WHAT IS BEING ASKED. Every single entry needs to appear again exactly as given.

SUPPLIED DATA section start

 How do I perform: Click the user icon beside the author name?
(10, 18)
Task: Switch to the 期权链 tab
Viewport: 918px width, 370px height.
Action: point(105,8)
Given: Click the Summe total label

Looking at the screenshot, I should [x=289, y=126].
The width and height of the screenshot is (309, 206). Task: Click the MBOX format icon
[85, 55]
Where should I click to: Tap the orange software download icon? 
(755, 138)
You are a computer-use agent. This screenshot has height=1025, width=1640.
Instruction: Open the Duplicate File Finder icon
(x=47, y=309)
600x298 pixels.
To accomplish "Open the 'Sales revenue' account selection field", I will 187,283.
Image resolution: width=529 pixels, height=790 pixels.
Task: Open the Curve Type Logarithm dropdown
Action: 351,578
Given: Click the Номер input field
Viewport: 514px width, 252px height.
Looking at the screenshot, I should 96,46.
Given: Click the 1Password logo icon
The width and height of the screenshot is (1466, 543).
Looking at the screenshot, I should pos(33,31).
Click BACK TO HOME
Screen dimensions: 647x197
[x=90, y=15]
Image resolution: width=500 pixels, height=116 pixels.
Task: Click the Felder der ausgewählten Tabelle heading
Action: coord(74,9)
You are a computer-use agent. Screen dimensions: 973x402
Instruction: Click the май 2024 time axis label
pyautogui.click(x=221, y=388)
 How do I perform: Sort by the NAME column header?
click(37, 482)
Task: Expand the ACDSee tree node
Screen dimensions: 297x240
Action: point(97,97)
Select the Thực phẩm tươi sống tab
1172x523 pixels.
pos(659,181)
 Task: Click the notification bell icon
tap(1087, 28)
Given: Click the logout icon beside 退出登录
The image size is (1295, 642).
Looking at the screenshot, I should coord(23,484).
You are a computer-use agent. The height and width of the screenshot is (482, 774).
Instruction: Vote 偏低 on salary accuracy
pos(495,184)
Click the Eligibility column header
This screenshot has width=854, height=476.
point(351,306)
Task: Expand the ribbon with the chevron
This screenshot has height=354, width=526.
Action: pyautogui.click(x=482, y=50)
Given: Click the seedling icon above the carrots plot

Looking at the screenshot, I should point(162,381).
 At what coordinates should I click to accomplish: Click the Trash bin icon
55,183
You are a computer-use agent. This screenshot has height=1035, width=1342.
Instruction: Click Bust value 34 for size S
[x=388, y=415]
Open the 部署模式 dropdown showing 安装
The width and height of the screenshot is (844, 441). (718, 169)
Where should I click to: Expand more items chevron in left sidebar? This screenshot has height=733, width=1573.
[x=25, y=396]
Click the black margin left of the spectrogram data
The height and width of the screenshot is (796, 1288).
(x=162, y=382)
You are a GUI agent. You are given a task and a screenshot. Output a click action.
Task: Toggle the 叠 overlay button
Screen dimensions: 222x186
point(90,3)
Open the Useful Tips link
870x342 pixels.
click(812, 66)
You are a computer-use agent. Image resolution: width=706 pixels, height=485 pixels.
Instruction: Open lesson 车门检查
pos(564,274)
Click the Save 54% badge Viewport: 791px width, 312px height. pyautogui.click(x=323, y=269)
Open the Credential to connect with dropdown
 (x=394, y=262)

SUPPLIED DATA section end

WORKED SOLUTION.
 How do I perform: Click the user icon beside the author name?
(10, 18)
Task: Switch to the 期权链 tab
Viewport: 918px width, 370px height.
Action: point(105,8)
Given: Click the Summe total label

Looking at the screenshot, I should [x=289, y=126].
The width and height of the screenshot is (309, 206). Task: Click the MBOX format icon
[85, 55]
Where should I click to: Tap the orange software download icon? 
(755, 138)
You are a computer-use agent. This screenshot has height=1025, width=1640.
Instruction: Open the Duplicate File Finder icon
(x=47, y=309)
600x298 pixels.
To accomplish "Open the 'Sales revenue' account selection field", I will 187,283.
Image resolution: width=529 pixels, height=790 pixels.
Task: Open the Curve Type Logarithm dropdown
Action: 351,578
Given: Click the Номер input field
Viewport: 514px width, 252px height.
Looking at the screenshot, I should 96,46.
Given: Click the 1Password logo icon
The width and height of the screenshot is (1466, 543).
Looking at the screenshot, I should pos(33,31).
Click BACK TO HOME
Screen dimensions: 647x197
[x=90, y=15]
Image resolution: width=500 pixels, height=116 pixels.
Task: Click the Felder der ausgewählten Tabelle heading
Action: coord(74,9)
You are a computer-use agent. Screen dimensions: 973x402
Instruction: Click the май 2024 time axis label
pyautogui.click(x=221, y=388)
 How do I perform: Sort by the NAME column header?
click(37, 482)
Task: Expand the ACDSee tree node
Screen dimensions: 297x240
Action: point(97,97)
Select the Thực phẩm tươi sống tab
1172x523 pixels.
pos(659,181)
 Task: Click the notification bell icon
tap(1087, 28)
Given: Click the logout icon beside 退出登录
The image size is (1295, 642).
Looking at the screenshot, I should coord(23,484).
You are a computer-use agent. The height and width of the screenshot is (482, 774).
Instruction: Vote 偏低 on salary accuracy
pos(495,184)
Click the Eligibility column header
This screenshot has width=854, height=476.
point(351,306)
Task: Expand the ribbon with the chevron
This screenshot has height=354, width=526.
Action: pyautogui.click(x=482, y=50)
Given: Click the seedling icon above the carrots plot

Looking at the screenshot, I should point(162,381).
 At what coordinates should I click to accomplish: Click the Trash bin icon
55,183
You are a computer-use agent. This screenshot has height=1035, width=1342.
Instruction: Click Bust value 34 for size S
[x=388, y=415]
Open the 部署模式 dropdown showing 安装
The width and height of the screenshot is (844, 441). (718, 169)
Where should I click to: Expand more items chevron in left sidebar? This screenshot has height=733, width=1573.
[x=25, y=396]
Click the black margin left of the spectrogram data
The height and width of the screenshot is (796, 1288).
(x=162, y=382)
You are a GUI agent. You are given a task and a screenshot. Output a click action.
Task: Toggle the 叠 overlay button
Screen dimensions: 222x186
point(90,3)
Open the Useful Tips link
870x342 pixels.
click(812, 66)
You are a computer-use agent. Image resolution: width=706 pixels, height=485 pixels.
Instruction: Open lesson 车门检查
pos(564,274)
Click the Save 54% badge Viewport: 791px width, 312px height. pyautogui.click(x=323, y=269)
Open the Credential to connect with dropdown
 (x=394, y=262)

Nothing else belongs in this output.